• Excerpted text:
..........

I basically agree with almost all of Paul's points here. Some small things to add:

Specifying a concrete set of evaluation results that would cause them to move to ASL-3. I think having some concrete threshold for a pause is much better than not, and I think the proposed threshold is early enough to trigger before an irreversible catastrophe with high probability (more than 90%). 

Basically agree, although I think the specifics of the elicitation methodology that we helped draft are important to me here. (In particular: only requiring 10% success rate to count a task as "passed"; making sure that you're using ~$1000 of inference compute per task; doing good scaffolding and finetuning on a dev set of tasks from the same distribution as the threshold tasks)
 

I’m excited to see criticism of RSPs that focuses on concrete ways in which they fail to manage risk. Such criticism can help (i) push AI developers to do better, (ii) argue to policy makers that we need regulatory requirements stronger than existing RSPs. That said, I think it is significantly better to have an RSP than not, and don’t think that point should be lost in the discussion.  

Agree. I'm worried about accidental creation of an incentive gradient for companies to say and do as little as possible about safety. I think this can be reduced if critics follow this principle: "criticism of specific labs on their RSPs makes sure to explicitly name other prominent labs who haven't put out any RSP and say that this is worse"

On the object level I'd be especially excited for criticism that includes things like:

  • Presenting risks or threat models that might occur before the model has the capabilities that the evaluation is intended to capture
  • Explaining how the specified evaluations may not capture the capabilities properly
  • Proposing or developing alternative evaluations
  • Arguing intervals of 4x effective compute between evaluations are too large and that we could blow past the intended capability limits
  • Pointing out ambiguities in the evaluation definitions
     

"The current level of risk is low enough that I think it is defensible for companies or countries to continue AI development if they have a sufficiently good plan for detecting and reacting to increasing risk."  

I think it's true that it's defensible for an individual company/country, but I also think it's not sensible for the world to be doing this overall. It seems possible to me that key capabilities limitations of current LLM agents could be overcome with the right scaffolding and finetuning. (maybe ~1/1000). Given this, if I personally ran the world I would not be open-sourcing or scaling up current systems.
 

I appreciate this post, in particular the thoughts on an AI pause.

I believe that a very good RSP (of the kind I've been advocating for) could cut risk dramatically if implemented effectively, perhaps a 10x reduction. In particular, I think we will probably have stronger signs of dangerous capabilities before something catastrophic happens, and that realistic requirements for protective measures can probably lead to us either managing that risk or pausing when our protective measures are more clearly inadequate. This is a big enough risk reduction that my primary concern is about whether developers will actually adopt good RSPs and implement them effectively.

The 10x reduction claim seems wild to me. I think that a lot of the variance in outcomes of AI is due to differing underlying difficulty, and it's somewhat unlikely that alignment difficulty is within the range of effort that we would put into the problem in normal-ish circumstances.

..........

• Data:

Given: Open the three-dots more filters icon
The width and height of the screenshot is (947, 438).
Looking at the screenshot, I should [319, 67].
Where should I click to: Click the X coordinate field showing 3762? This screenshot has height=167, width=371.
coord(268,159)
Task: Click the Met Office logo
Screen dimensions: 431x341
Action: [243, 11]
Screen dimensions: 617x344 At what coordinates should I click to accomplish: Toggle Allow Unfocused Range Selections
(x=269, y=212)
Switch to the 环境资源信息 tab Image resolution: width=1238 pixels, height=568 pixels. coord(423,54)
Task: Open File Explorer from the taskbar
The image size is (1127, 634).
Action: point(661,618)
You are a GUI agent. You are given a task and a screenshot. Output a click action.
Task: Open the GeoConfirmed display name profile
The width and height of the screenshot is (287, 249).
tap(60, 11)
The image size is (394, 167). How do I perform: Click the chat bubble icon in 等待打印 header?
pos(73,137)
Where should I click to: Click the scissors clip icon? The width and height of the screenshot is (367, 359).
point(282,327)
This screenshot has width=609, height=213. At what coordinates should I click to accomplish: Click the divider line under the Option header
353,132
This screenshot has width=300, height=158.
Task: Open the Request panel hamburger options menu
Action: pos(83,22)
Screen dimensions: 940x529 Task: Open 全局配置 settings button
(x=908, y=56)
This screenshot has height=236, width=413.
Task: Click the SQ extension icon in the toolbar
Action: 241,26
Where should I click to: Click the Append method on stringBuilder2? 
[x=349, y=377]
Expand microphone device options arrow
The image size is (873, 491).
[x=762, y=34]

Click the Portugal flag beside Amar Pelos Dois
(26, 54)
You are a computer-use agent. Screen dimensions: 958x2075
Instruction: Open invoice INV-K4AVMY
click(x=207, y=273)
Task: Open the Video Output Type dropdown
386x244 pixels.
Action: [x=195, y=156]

..........

Rewrite the stretch of the RSP discussion from "I believe that" through "in normal-ish circumstances.", replacing "protective measures" with "safeguards".

• Answer section:
I believe that a very good RSP (of the kind I've been advocating for) could cut risk dramatically if implemented effectively, perhaps a 10x reduction. In particular, I think we will probably have stronger signs of dangerous capabilities before something catastrophic happens, and that realistic requirements for safeguards can probably lead to us either managing that risk or pausing when our safeguards are more clearly inadequate. This is a big enough risk reduction that my primary concern is about whether developers will actually adopt good RSPs and implement them effectively.

The 10x reduction claim seems wild to me. I think that a lot of the variance in outcomes of AI is due to differing underlying difficulty, and it's somewhat unlikely that alignment difficulty is within the range of effort that we would put into the problem in normal-ish circumstances.